Group Therapy in San Diego, CA

Addiction and mental health challenges are isolating by nature. Going through either one often feels like no one around you could possibly understand what’s happening. Group therapy in San Diego, CA works directly against that. At Assure Recovery Center, group sessions are an integral part of every level of care, not a supplement.

What Role Does Group Therapy Play in Addiction and Mental Health Treatment?

Both conditions tend to pull someone inward and away from connection. Group therapy interrupts that pattern in a way that’s hard to replicate elsewhere. According to SAMHSA, group therapy is one of the most effective modalities for treating substance use disorders, offering benefits that extend beyond what individual sessions produce on their own.

The National Institute of Mental Health identifies group-based psychotherapy as a well-supported approach for depression, anxiety, and trauma-related disorders. For those managing both a substance use disorder and a mental health condition, SAMHSA notes that integrated treatment addressing both at the same time produces meaningfully better outcomes. Group therapy is often where that integration happens in practice. Conversations tend to touch both dimensions at once.

What Are the Signs That Group Therapy Could Help?
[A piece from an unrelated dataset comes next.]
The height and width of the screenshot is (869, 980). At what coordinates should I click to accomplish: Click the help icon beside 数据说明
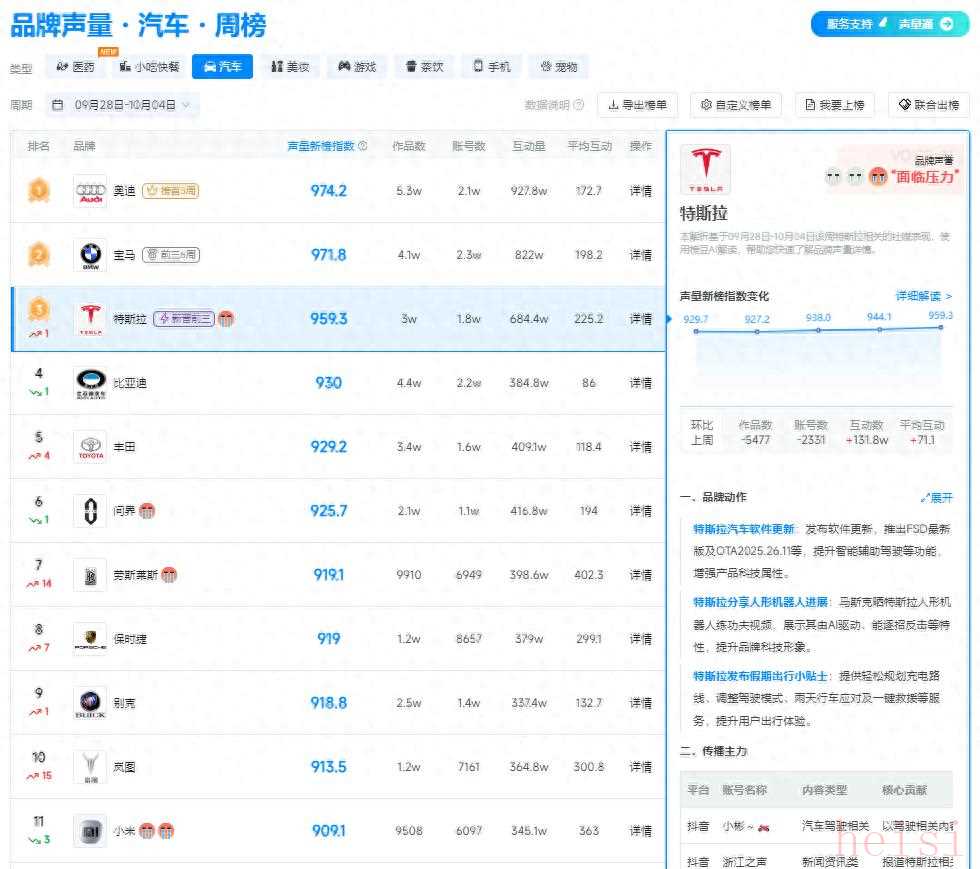click(579, 105)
Not every gap in treatment is obvious. Someone can be doing individual therapy consistently and still feel like something is missing: accountability, connection, or just the experience of being in a room where nobody needs the addiction explained. Shame tends to compound in private. It doesn’t dissolve in a one-on-one session the same way it does when someone across the room says the exact thing you’ve been afraid to admit out loud.

Relapsing repeatedly despite genuinely wanting to stay sober is one of the clearer signs. So is feeling socially cut off, from people who don’t understand addiction or from relationships the addiction damaged. Trouble regulating emotions, a sense of being stuck despite the work, and difficulty rebuilding relationships are often signs that group is the missing piece, not that individual therapy has failed. 

How Does Group Therapy Work for Addiction?

Group therapy in San Diego at Assure addresses addiction treatment by targeting the behavioral and emotional patterns that drive substance use, not just the substance use itself. Peer accountability is a significant part of that. Hearing someone else name a trigger you’ve been minimizing, or having the group notice a pattern before you do, does something clinical feedback alone doesn’t always reach.

The group setting also creates a kind of social reinforcement that carries outside of sessions. Someone who has built real connections in a group has more at stake in staying sober than someone working through recovery privately. The relational dimension of addiction, how it strains and severs connections, is addressed directly by putting people back into a structured environment where trust gets rebuilt over time.

How Does Group Therapy Support Mental Health Treatment?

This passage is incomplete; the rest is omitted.